## BEGIN QUOTED PASSAGE
Abstract
Flax fabric was pretreated conventionally in such a way that different levels of residual noncellulosic content could be obtained on the material. These fabric samples were dyed with three structurally different direct dyes to study the effects of noncellulosic content on dyeing behaviour. The dyeing characteristics were analysed by various techniques, namely colour strength, fastness properties and evenness. Colour exhaustion, strength and fastness properties of dyed fabrics and the levelness of dyeing were found to be improved with the removal of noncellulosic impurities from the grey material, up to a certain level, beyond which they did not change significantly.
Keywords: Flax, residual noncellulosic content, dyeability, direct dye.
Introduction
Wet processing of flax has gained importance in recent years on account of its outstanding features and diversified uses. Flax, being a bast fibre, obtained from the plant ‘Linum Usitatissimum’, consists of cellulose as the major component, along with other noncellulosic compositions, namely hemicellulose (? 18%), pectin (? 3%) and lignin (? 2%) (1,2). Being cellulosic in nature, it can be dyed with direct dyes7 similar to other cellulosic fibres.
However, the presence of a high amount of noncellulosic impurities and highly oriented structure make it difficult to dye with the usual dyeing methods used for cotton. Dyeing behaviour of cotton and other cellulosic fibres with direct dyes have been studied by many researchers. However, very little literature is available pertaining to the dyeing behaviour of flax in general, and particularly with direct dyes. No scientific work has been carried out to study the effects of residual noncellulosic content (RNC) on flax fibre dyeing with any colours.
## END QUOTED PASSAGE
Copy the passage on dyeing flax, starting at "However, the presence" and ending at "with any colours.". Rely only on the passage about dyeing flax when working through these lines.
## BEGIN LISTING
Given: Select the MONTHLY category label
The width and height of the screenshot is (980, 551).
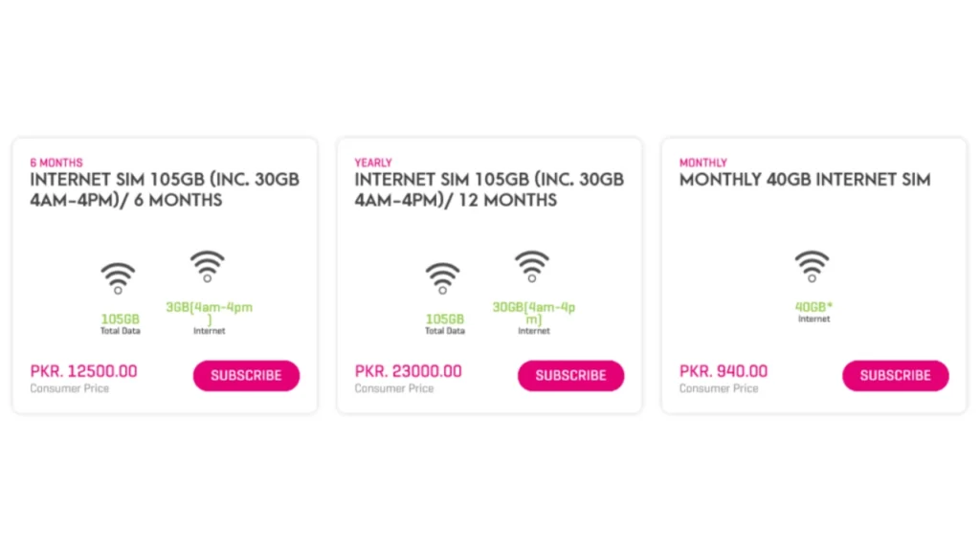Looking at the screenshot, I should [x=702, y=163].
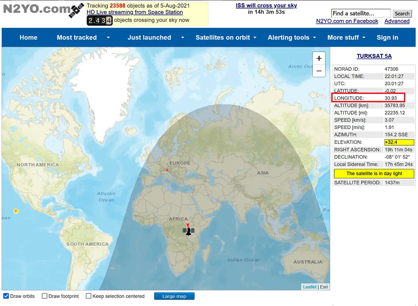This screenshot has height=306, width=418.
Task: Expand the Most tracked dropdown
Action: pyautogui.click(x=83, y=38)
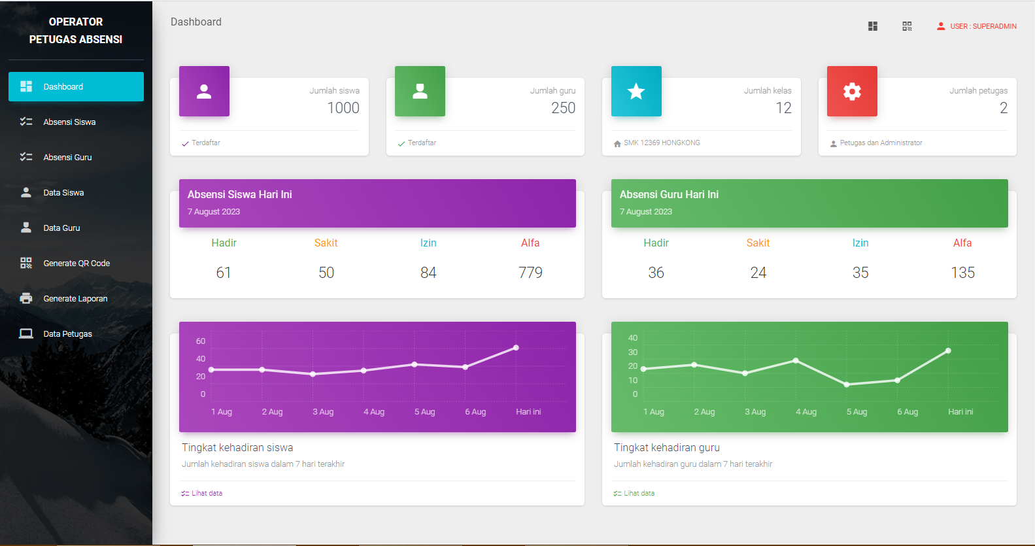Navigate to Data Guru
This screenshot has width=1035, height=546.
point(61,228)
## END LISTING
## BEGIN LISTING
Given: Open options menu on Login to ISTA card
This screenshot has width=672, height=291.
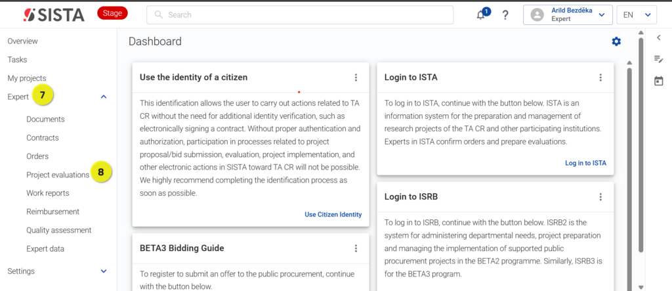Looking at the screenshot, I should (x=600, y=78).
## END LISTING
## BEGIN LISTING
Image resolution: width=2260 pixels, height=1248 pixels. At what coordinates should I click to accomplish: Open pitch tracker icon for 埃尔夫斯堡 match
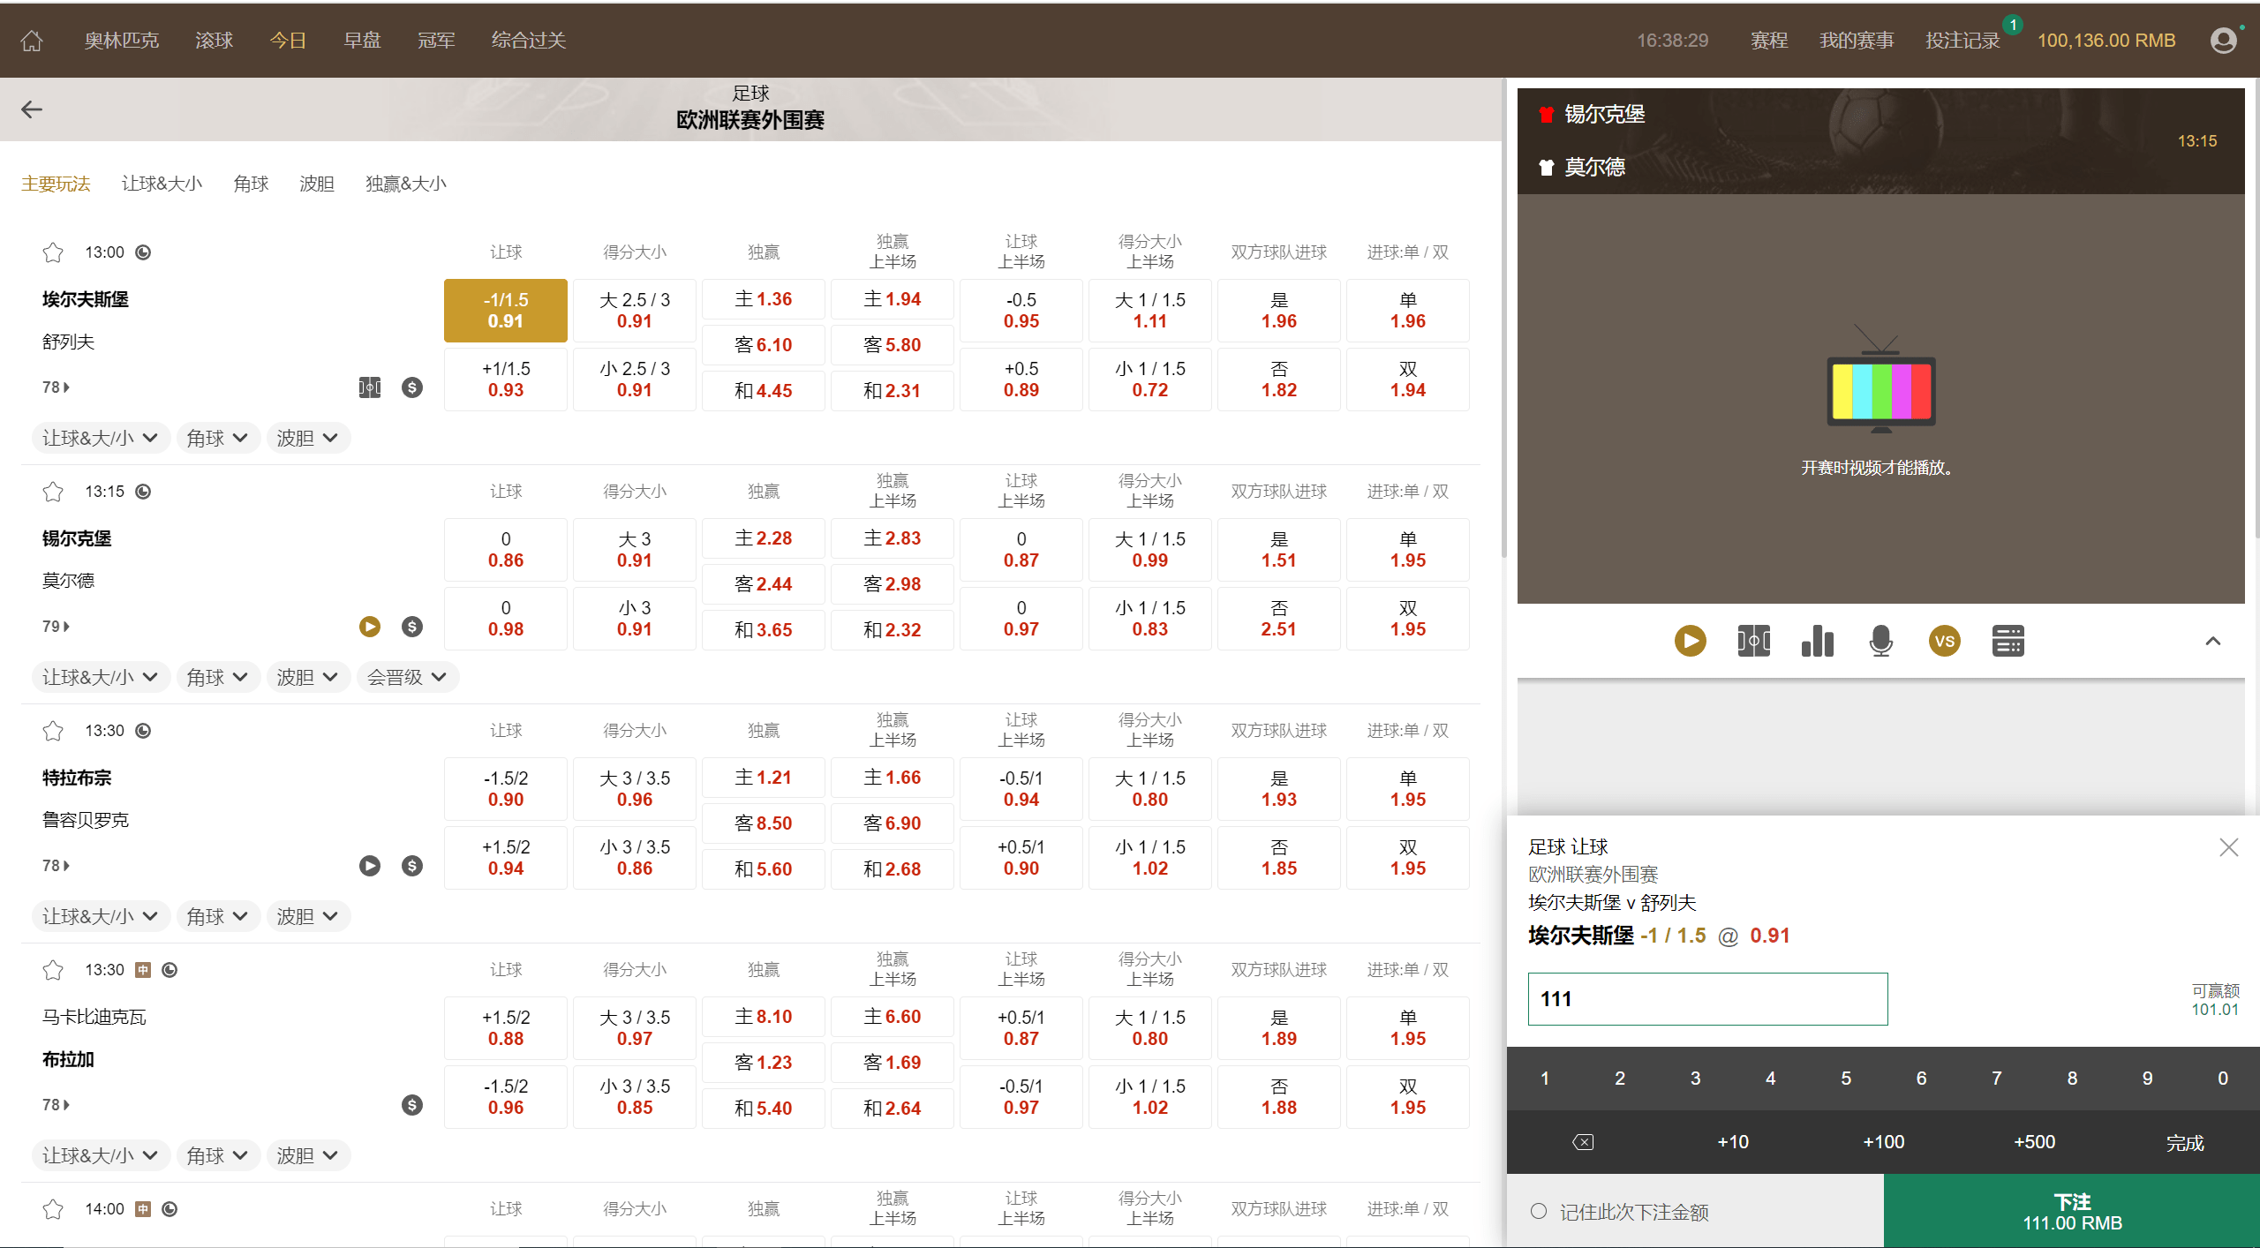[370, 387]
## END LISTING
(COMPLETE OUTPUT)
However, the presence of a high amount of noncellulosic impurities and highly oriented structure make it difficult to dye with the usual dyeing methods used for cotton. Dyeing behaviour of cotton and other cellulosic fibres with direct dyes have been studied by many researchers. However, very little literature is available pertaining to the dyeing behaviour of flax in general, and particularly with direct dyes. No scientific work has been carried out to study the effects of residual noncellulosic content (RNC) on flax fibre dyeing with any colours.